My mother was terrified of spiders. I wasn’t told of this fear until I was much older as she did not want to pass on her phobia.
She must have been very successful at masking her anxiety as, over the years, I had become merely wary of spiders. It seems that, only in hindsight, do we have the opportunity to comprehend just how heroic our parents have been.
Over time, I developed the policy that as long as spiders carried out their role at a reasonable distance from me I was prepared to live and let live.
When I had children, I became acutely aware that I had to remain calm in times of crisis in order to develop their sense of security. Living in the Australian bush can offer many incidences of crisis. Snakes, wasps, bees, mice, unbelievably large rats, feral cats, feral pigs, feral foxes and the like are always arriving in and around our home and they have to be dealt with swiftly and confidently. So spiders, even red backs, were the least of my worries.
I became determined to maintain my “live and let live” spider policy with an additional pledge to avoid poisons. If they became a problem inside the house, I would deal with them on a one-to-one basis using the vacuum cleaner, a fly swat or simply capture them and relocate them.
Oddly enough my pacific approach was a phenomenal success in the garage. Apparently, the Daddy Long-Leg Spiders (Pholcus phalangioides) and Black House Spiders (Badumna insignis) control the more dangerous and highly venomous Red-back Spider (Latrodectus hasseltii) population and, although they were prevalent, we rarely find them now.

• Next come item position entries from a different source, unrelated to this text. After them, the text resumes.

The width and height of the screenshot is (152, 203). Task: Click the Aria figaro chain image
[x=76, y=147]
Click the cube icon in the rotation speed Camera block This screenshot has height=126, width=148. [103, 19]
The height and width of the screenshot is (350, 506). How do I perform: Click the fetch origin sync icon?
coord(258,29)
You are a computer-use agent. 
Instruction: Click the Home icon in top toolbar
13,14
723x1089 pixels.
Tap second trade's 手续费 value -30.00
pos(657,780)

However, the outside of the house seemed to be permanently festooned with spider webs. The Golden orb-weaver Spiders (Nephila edulis) seem to thrive in our yard. Visitors from the city are often alarmed at the size of some of the older specimens dangling about the house and I have often been left with feelings of shame. Spider webs are apparently a measure of poor housekeeping.
I did feel vindicated the day my daughter arrived home from school with a junior reading book for her homework. It was titled “Spiders” and the text encouraged the reader to view spiders as friends and asked that they be allowed to carry out their job of cleaning up the insects in our homes.

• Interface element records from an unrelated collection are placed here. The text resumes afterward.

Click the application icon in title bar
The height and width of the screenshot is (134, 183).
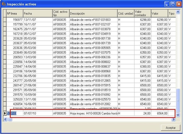coord(4,4)
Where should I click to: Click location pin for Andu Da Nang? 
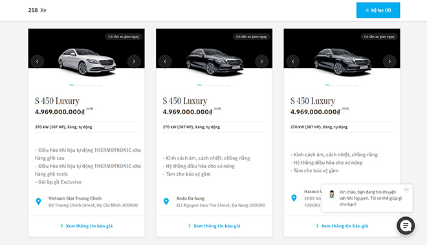pos(166,202)
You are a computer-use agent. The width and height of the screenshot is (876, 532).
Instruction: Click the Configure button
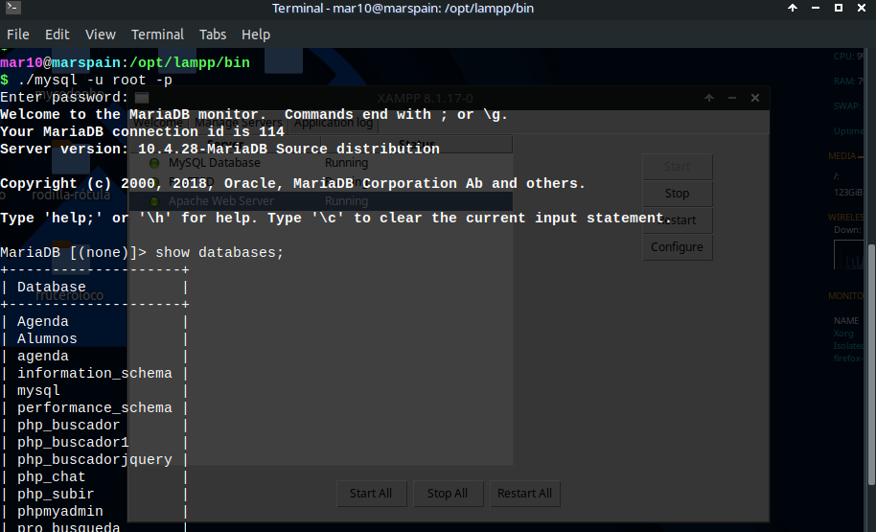pyautogui.click(x=677, y=246)
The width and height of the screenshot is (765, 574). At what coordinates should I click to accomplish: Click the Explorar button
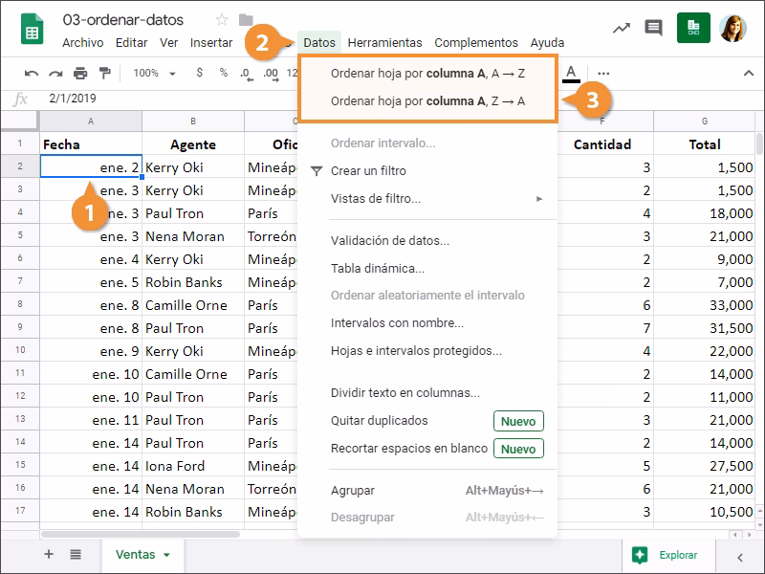668,555
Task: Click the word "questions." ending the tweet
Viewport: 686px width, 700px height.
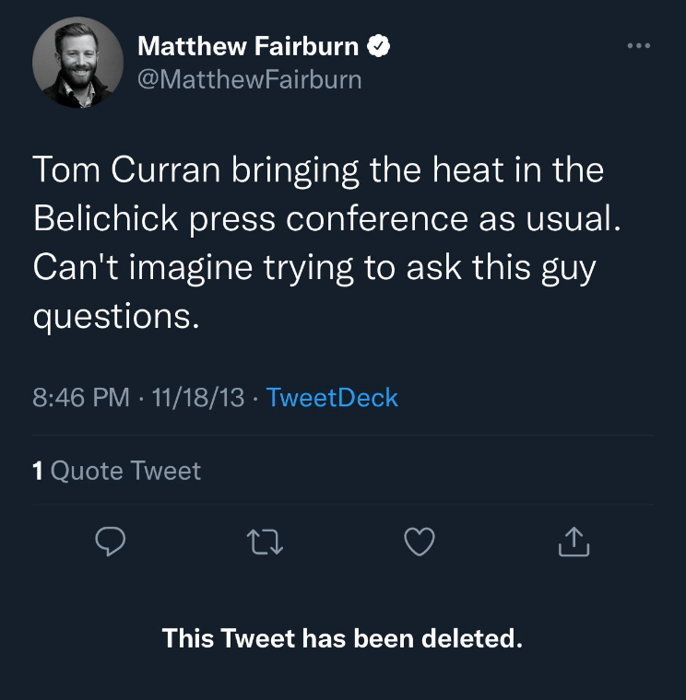Action: (116, 317)
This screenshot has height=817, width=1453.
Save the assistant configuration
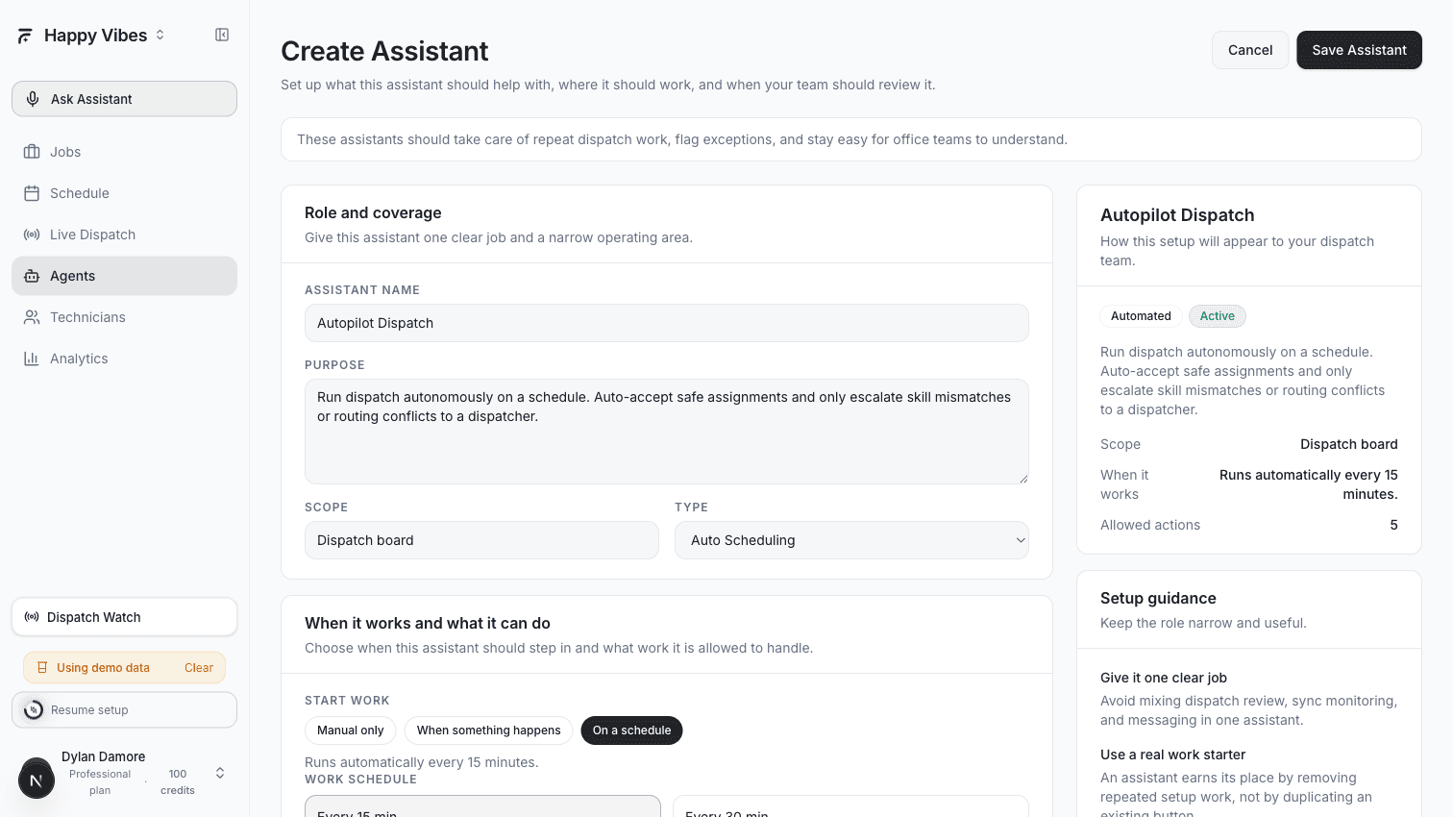click(1359, 49)
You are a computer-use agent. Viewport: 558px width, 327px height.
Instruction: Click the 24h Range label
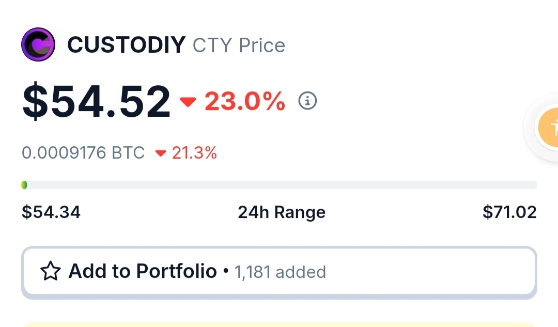point(282,212)
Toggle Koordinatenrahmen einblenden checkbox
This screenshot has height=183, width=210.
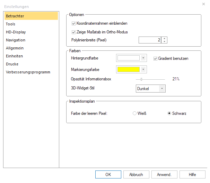pyautogui.click(x=73, y=23)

But I must admit that there have been times when conditions can be too good for spiders and it can become too much even for me. One such time saw nearly every part of the house, fence and yard trees connected by the strong invisible silk. After being trapped a number of times, I decided that I didn’t need quite so many “friends”.
I am happy to report though that the solution to my spider problem came to me in a surprising form.

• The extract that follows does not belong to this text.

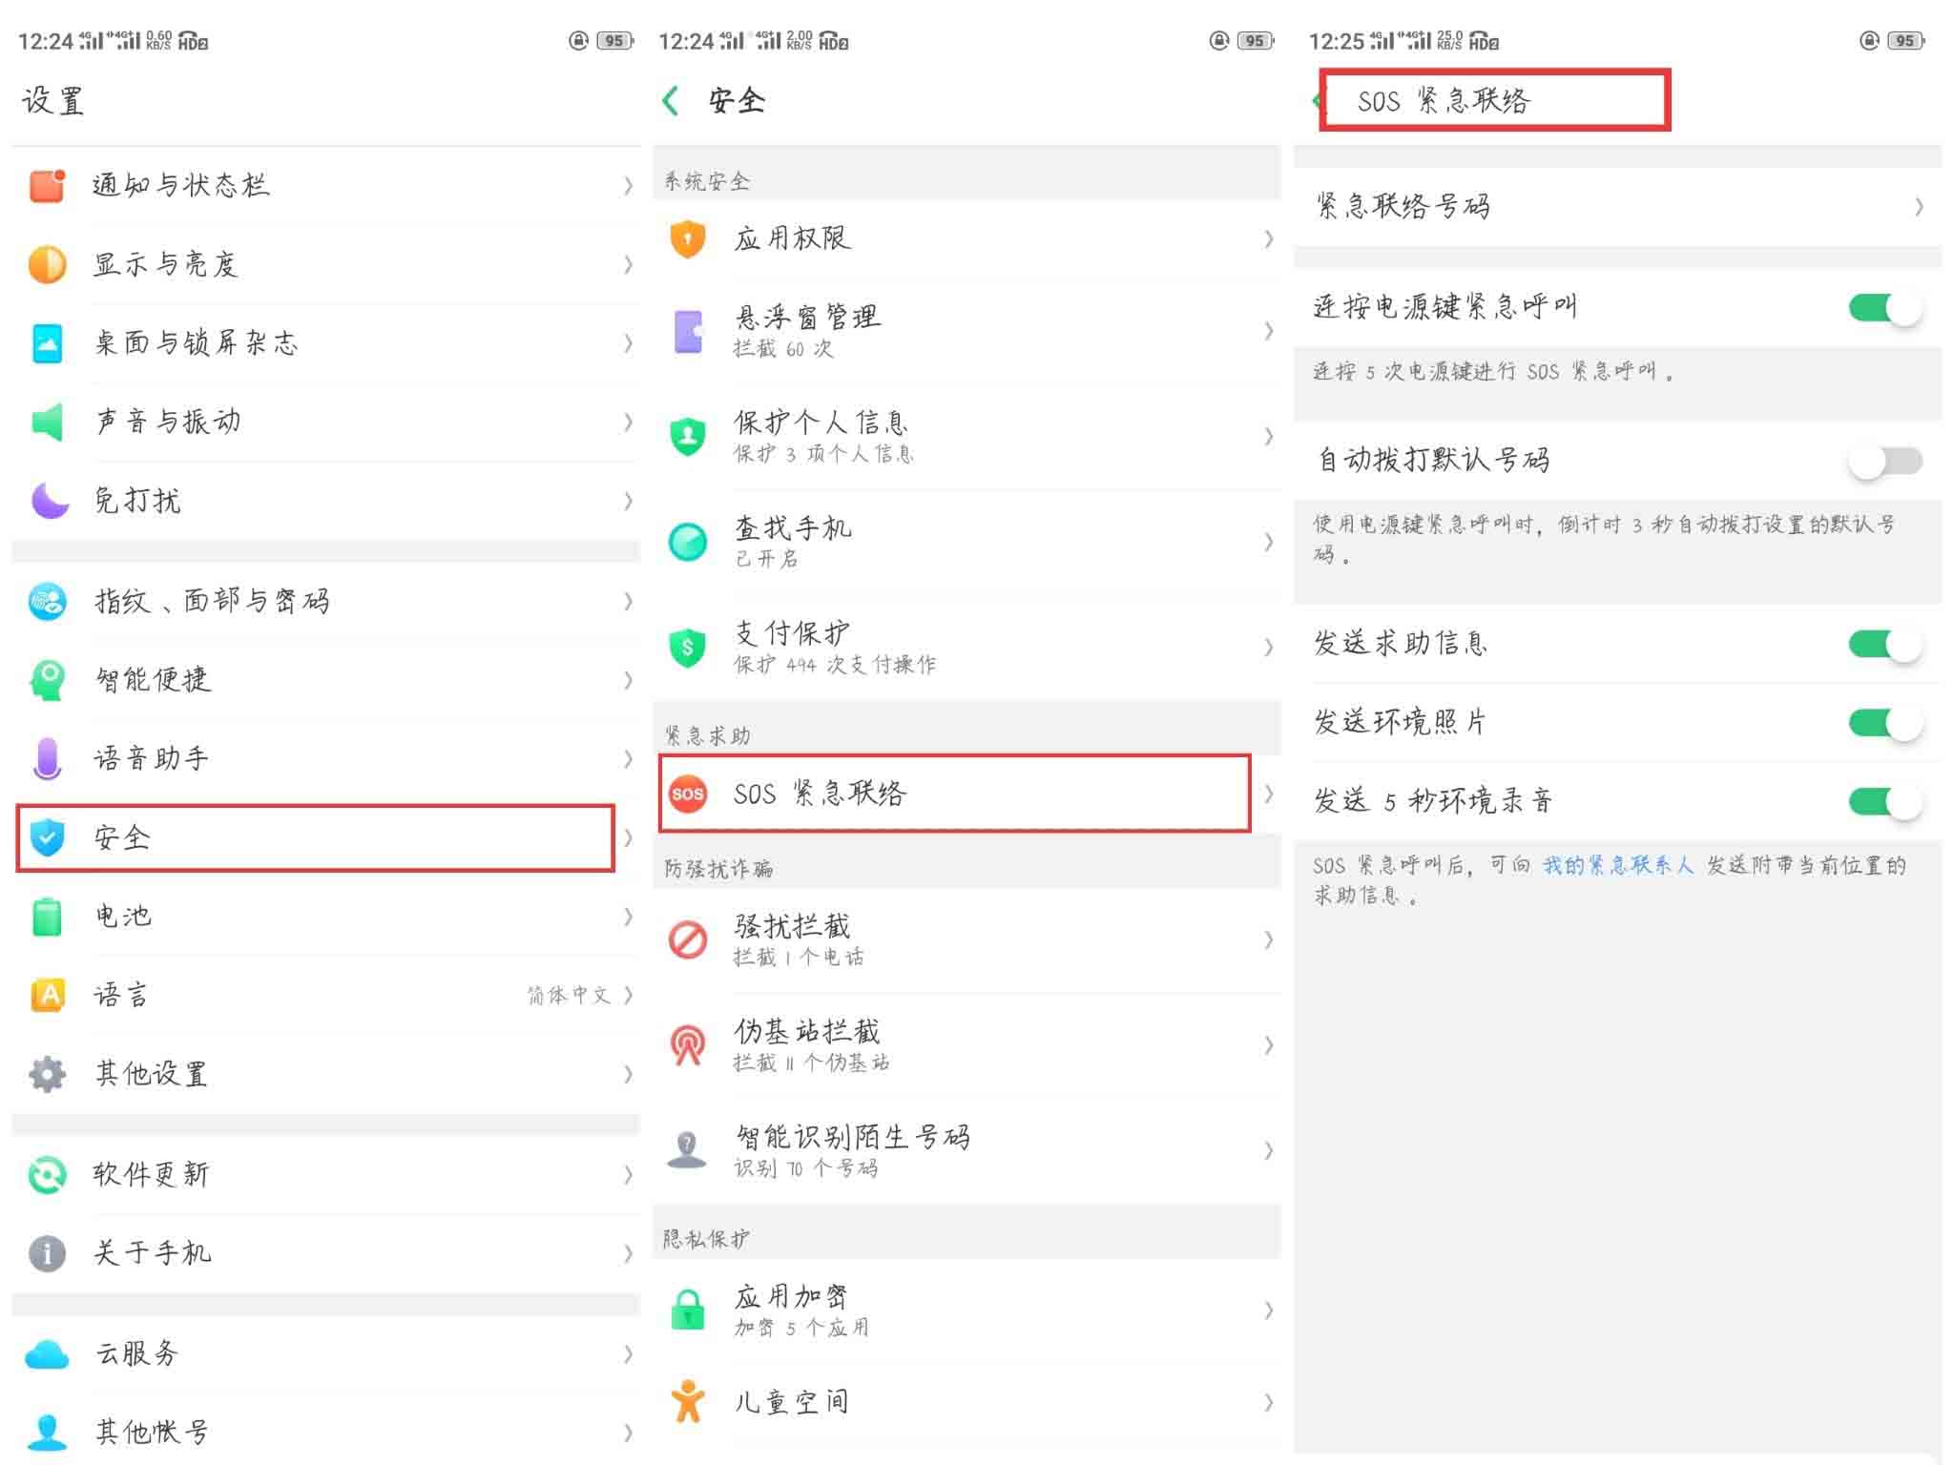Tap 我的紧急联系人 blue link

pos(1617,865)
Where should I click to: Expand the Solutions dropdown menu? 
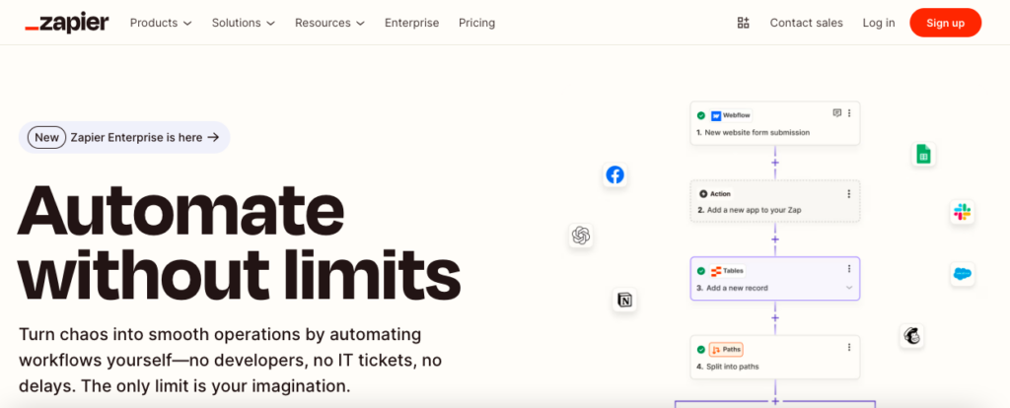[244, 23]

One afternoon I was hanging out the washing when a bird landed on the railing around the back stairs. I turned to look at it, careful not to make any sudden moves as it was only a metre or so away from me. It wasn’t the Australian Magpie (Gymnorhina tibicen) I had expected to see but it was black and white and, not only was it unafraid of me, it appeared to be smiling at me. We watched each other for a while until I decided that I couldn’t keep still any longer so I returned to hanging out the washing. The bird remained upon the railing watching me and, shortly after, began to swoop about the windows.
It wasn’t until my husband told me that it was a Butcherbird (Cracticus nigrogularis) that I realised it had come to solve my excess spider problem. I was relieved to find that Nature had found a way to solve my spider problems and I didn’t need to resort to poisons.
Although my children have never shown any disproportionate fear of spiders, there were times when I had wondered if the fear of spiders was innate and that the children just might develop a phobia despite my modelling.
The answer came one day when I found my four year old daughter resting on her bed, her eyes transfixed on an enormous spider residing outside her window. Had she been watching its every move and was she beginning to fear that the window pane was not enough of a buffer zone?
I calmly asked her what she was doing, expecting to hear an anxious complaint about her neighbour. Her attention turned to me and her little face lit up with delight as she told me that she had been watching the spider weaving its web and, with great earnest, she tried to retrace the pattern of its movements with the index finger of her right hand.
The legacy of my “live and let live” approach to spiders continued as she grew older because, after one episode of cleaning her room, she become annoyed with me when she had found that I had vacuumed up a Daddy Long-Leg Spider from the corner of her bedroom ceiling which she had considered it to be her pet.
Looking back, I feel such pride in knowing that I have been able to continue a tradition of peaceful coexistence with these creatures thanks to my mother’s heroism.